Jetzt gibt's Argumente

Weg mit der Krawatte vom Männerhals – nicht nur wegen der Hitze

Wissenschaftler aus Kiel haben herausgefunden, dass beim Tragen von Krawatten der zerebrale Blutfluss sinkt. Hat dies klinische Auswirkungen?

Von Dr. Elke Oberhofer Veröffentlicht:
Keine Lust auf Krawatte? Man(n) hat jetzt wissenschaftliche Argumente, auf den Schlips zu verzichten.

Keine Lust auf Krawatte? Man(n) hat jetzt wissenschaftliche Argumente, auf den Schlips zu verzichten.

© Boris Bulychev /stock.adobe.com?

KIEL. Dass Krawattenträger in ihrem Denkvermögen eingeschränkt wären – so viel vorweg – wird durch eine neue Studie nicht bewiesen. Dennoch sollten sich Männer gut überlegen, ob sie künftig nicht besser auf die gesellschaftlich akzeptierte Strangulation verzichten wollen: Wie ein Team um den Schmerzforscher Robin Lüddecke vom Universitätsklinikum Schleswig-Holstein herausgefunden hat, engt der Schlips den Männerhals unter Umständen so stark ein, dass sich die Hirndurchblutung nachweislich verschlechtert.

MRT-Studie mit 30 Männern

Hinweise dafür fanden die Wissenschaftler in einer MRT-Studie, an der 30 gesunde junge Männern im mittleren Alter von knapp 25 Jahren teilgenommen haben (Neuroradiology 2018, online 30. Juni).

□ □ □

ARBEITSAUFTRÄGE ->
A. An welchem Klinikum arbeitet der Schmerzforscher Robin Lüddecke laut dem Ausgangstext über Krawatten?
B. Schreibe den Ausgangstext über Krawatten und Hirndurchblutung nach seinem letzten Satz weiter.

□ □ □

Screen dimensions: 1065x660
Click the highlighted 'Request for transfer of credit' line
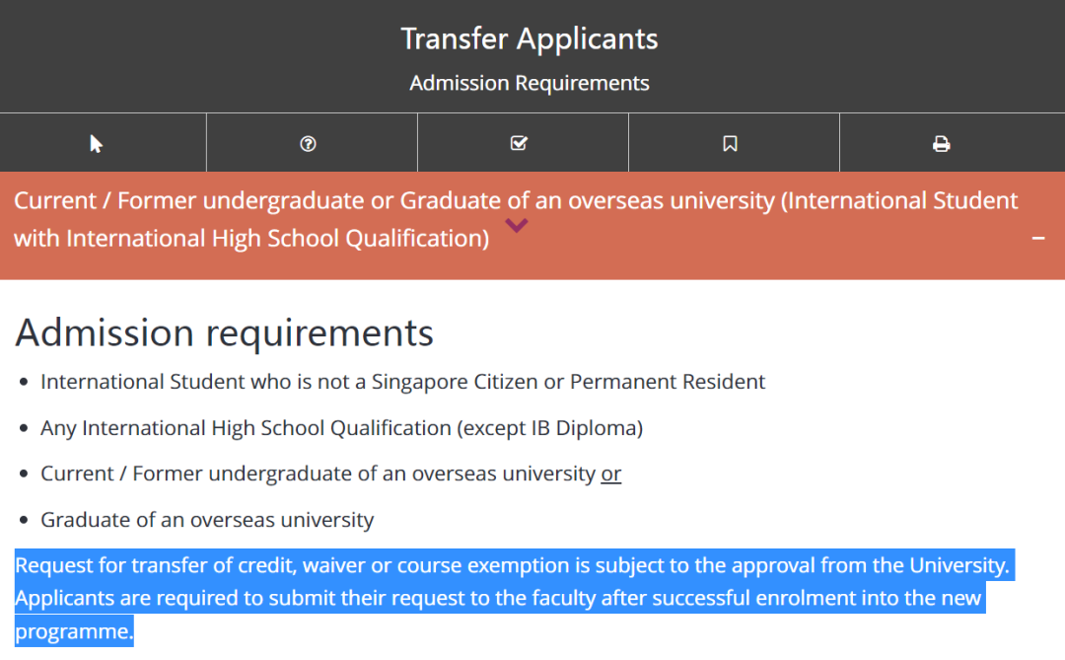(513, 565)
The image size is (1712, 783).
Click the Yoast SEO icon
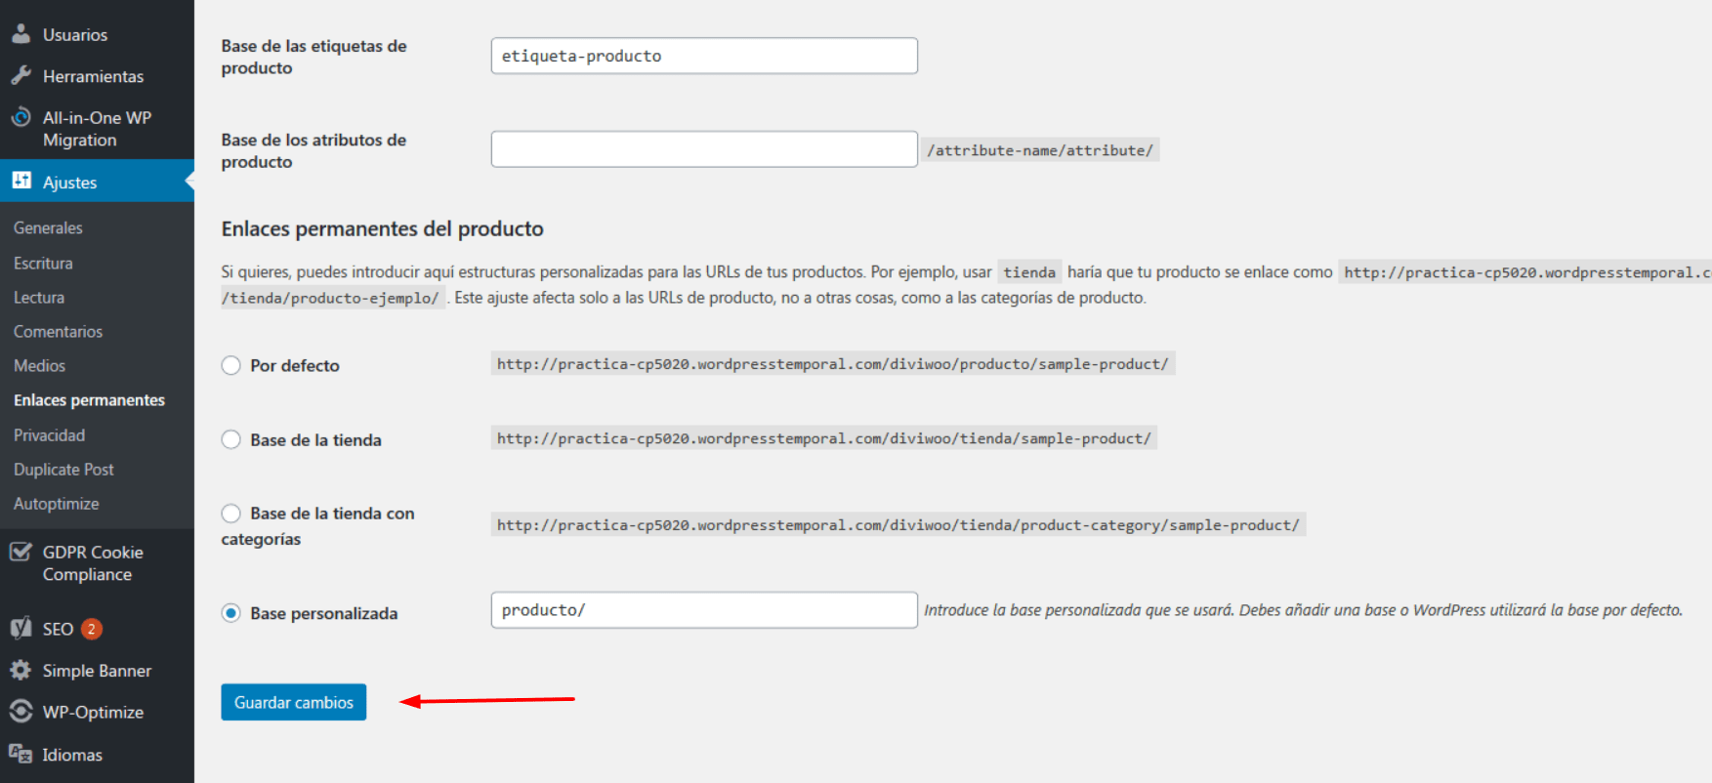click(21, 628)
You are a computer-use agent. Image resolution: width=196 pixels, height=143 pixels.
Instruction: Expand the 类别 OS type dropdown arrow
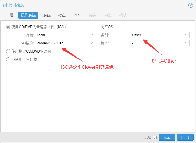tap(186, 35)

□ □ □

ANTWORTEN ->
A. Am Universitätsklinikum Schleswig-Holstein.

B.
Bei der einen Hälfte blieb der Hals frei, die andere Hälfte ließ sich eine Krawatte mit typischem Windsor-Knoten umbinden. Von den Teilnehmern beider Gruppen wurden Hirnscans in jeweils drei Phasen angefertigt, von denen jede 15 Minuten dauerte.

Die drei Phasen:

» Phase 1 war der Ausgangs-Scan: In der Krawattengruppe hing der Schlips gelockert um den Hals, ohne diesen einzuengen. Der Kragen stand bei allen Teilnehmern offen.

» In Phase 2 wurde der Kragen geschlossen. Die Krawattengruppe musste den Knoten zuziehen, bis sich "leichtes Unbehagen" einstellte.

» In Phase 3 wurde der Knoten wieder gelockert, der Kragen wurde geöffnet.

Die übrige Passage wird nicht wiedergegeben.